Please report each line of the data below that contains "breadcrumb".

[Pixel coordinate grounding data]
=====
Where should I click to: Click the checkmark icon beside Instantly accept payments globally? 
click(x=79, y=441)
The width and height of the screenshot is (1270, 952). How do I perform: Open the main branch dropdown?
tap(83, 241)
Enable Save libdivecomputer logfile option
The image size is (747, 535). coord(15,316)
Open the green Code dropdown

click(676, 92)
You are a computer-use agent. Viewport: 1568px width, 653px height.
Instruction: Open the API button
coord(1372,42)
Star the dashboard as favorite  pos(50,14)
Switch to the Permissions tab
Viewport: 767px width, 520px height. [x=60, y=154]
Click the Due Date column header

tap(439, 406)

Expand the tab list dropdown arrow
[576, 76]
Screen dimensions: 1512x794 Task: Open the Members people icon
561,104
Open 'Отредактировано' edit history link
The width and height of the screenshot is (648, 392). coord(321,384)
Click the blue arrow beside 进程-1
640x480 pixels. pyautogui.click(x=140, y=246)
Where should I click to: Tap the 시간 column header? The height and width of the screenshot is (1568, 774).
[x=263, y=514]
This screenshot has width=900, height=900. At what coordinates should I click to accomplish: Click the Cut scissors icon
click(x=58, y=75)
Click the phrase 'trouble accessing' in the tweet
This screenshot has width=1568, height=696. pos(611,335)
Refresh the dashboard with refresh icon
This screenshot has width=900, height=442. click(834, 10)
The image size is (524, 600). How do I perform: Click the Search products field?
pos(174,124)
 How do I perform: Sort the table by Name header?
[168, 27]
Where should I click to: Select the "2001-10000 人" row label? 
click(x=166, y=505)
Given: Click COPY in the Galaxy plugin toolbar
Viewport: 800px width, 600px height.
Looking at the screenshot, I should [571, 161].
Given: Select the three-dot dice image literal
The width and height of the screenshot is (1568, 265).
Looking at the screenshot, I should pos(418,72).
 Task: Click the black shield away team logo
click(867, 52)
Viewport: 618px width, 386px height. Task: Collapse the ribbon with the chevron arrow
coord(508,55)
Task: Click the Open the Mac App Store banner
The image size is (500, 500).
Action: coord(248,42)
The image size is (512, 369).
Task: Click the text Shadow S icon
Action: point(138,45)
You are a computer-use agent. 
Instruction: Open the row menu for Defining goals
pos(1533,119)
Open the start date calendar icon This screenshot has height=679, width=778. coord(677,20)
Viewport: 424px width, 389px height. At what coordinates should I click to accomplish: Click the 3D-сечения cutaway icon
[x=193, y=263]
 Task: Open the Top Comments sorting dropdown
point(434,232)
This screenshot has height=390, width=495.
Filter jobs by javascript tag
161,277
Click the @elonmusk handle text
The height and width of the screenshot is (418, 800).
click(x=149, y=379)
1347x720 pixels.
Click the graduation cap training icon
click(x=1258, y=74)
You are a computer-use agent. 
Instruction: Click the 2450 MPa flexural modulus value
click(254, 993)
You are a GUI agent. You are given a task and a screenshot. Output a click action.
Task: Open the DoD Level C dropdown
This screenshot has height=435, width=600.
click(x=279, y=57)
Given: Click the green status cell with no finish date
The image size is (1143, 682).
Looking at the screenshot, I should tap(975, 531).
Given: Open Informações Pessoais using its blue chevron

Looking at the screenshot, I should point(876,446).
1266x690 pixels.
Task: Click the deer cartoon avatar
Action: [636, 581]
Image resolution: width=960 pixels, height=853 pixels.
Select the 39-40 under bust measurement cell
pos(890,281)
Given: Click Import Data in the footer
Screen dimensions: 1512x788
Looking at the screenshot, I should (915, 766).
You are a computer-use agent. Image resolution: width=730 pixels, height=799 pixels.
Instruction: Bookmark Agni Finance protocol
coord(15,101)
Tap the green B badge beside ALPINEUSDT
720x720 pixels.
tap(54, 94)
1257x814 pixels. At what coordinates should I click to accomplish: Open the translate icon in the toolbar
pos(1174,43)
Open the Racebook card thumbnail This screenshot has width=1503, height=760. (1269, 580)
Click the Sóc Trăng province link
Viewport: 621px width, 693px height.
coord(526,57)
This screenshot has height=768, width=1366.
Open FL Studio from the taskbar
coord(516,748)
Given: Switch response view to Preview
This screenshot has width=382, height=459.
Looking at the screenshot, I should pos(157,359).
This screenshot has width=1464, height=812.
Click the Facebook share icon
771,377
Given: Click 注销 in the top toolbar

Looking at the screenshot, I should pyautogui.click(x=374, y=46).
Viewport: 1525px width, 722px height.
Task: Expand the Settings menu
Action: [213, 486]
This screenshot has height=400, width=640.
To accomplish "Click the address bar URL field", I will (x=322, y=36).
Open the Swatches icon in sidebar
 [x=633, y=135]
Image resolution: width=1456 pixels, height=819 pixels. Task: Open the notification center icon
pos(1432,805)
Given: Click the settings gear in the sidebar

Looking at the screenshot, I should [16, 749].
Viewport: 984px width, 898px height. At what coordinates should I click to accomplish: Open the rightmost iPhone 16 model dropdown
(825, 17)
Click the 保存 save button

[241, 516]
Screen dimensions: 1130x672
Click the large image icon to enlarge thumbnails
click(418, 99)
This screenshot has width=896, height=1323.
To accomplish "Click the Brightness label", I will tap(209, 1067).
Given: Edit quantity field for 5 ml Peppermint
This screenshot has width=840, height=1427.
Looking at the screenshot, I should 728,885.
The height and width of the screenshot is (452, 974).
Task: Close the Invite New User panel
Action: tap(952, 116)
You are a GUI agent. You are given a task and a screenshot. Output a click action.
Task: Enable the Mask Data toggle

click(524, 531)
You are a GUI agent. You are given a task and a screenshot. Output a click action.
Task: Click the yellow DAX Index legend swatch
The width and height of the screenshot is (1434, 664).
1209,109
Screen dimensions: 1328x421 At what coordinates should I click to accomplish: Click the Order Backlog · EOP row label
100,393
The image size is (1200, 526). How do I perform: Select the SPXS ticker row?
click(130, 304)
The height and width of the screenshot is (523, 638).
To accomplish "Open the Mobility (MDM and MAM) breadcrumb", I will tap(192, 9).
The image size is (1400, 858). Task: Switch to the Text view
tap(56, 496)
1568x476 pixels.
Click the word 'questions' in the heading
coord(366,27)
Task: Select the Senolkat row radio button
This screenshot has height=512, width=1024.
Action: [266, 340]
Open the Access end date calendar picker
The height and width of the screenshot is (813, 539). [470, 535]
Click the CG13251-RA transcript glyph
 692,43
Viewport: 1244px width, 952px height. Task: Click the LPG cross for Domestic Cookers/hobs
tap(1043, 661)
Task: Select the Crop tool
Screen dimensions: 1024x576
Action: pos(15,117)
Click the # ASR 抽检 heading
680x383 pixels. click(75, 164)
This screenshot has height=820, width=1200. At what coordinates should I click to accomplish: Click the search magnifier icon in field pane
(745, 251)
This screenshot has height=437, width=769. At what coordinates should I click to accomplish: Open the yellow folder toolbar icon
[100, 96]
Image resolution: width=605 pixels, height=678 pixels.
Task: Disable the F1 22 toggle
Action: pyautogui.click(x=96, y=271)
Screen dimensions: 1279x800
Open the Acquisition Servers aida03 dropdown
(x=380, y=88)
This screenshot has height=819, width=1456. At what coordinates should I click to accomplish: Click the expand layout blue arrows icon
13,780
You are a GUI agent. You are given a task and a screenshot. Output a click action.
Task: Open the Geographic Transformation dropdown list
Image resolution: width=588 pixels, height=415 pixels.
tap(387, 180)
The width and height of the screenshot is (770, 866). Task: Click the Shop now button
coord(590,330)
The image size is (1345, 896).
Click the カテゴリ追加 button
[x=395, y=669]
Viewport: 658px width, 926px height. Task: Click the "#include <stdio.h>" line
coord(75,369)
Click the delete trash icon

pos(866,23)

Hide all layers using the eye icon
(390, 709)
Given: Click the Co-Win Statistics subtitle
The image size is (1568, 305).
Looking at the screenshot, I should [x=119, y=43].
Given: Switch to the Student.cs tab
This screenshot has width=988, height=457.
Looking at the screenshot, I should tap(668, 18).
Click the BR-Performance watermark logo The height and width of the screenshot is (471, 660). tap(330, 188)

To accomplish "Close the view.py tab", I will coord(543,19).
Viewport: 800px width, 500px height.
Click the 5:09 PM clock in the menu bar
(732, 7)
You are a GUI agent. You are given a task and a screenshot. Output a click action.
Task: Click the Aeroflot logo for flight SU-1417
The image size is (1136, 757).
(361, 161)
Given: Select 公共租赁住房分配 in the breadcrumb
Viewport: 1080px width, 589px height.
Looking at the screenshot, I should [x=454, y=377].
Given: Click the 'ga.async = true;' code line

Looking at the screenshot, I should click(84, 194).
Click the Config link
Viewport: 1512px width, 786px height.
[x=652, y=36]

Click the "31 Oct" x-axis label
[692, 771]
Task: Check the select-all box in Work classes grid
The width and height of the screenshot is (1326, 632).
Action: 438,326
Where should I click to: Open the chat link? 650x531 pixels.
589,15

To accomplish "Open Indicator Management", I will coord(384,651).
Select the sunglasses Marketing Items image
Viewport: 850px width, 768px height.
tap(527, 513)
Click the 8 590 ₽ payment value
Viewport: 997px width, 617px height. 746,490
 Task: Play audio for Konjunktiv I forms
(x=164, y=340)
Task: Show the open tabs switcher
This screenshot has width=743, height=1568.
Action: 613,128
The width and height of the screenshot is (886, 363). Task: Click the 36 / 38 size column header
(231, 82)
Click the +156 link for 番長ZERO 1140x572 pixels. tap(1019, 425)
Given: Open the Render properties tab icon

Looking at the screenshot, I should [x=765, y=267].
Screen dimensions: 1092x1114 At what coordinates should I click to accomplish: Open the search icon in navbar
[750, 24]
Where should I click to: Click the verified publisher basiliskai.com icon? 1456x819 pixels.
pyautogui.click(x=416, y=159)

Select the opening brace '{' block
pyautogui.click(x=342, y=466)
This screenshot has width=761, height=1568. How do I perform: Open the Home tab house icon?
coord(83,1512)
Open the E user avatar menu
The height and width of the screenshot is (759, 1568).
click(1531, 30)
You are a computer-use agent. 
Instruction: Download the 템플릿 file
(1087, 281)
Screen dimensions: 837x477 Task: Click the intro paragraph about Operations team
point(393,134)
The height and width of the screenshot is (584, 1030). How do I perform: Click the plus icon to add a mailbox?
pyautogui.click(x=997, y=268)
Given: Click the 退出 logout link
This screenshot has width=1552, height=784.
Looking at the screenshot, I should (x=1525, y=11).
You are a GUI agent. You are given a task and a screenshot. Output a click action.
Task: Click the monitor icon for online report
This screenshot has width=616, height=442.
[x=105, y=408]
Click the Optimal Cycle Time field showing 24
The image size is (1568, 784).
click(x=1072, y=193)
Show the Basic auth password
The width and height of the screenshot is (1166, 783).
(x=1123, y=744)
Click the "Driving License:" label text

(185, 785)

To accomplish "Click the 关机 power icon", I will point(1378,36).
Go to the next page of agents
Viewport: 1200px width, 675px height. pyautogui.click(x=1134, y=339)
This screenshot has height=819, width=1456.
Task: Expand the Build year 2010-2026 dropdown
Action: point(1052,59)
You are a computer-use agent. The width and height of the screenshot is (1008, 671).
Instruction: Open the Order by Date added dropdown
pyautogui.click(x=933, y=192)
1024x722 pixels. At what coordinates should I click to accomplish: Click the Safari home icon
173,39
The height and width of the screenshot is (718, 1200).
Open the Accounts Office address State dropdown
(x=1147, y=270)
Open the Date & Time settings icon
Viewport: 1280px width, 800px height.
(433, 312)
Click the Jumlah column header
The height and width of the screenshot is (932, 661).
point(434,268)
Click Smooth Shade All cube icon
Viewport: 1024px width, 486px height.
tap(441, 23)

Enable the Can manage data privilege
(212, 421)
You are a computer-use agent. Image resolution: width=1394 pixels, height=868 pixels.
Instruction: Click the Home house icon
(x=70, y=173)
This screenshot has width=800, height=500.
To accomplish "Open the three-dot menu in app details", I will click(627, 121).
=====
_Response_.
To accomplish "Open the Mobility (MDM and MAM) breadcrumb", I will tap(192, 9).
Given: Select 公共租赁住房分配 in the breadcrumb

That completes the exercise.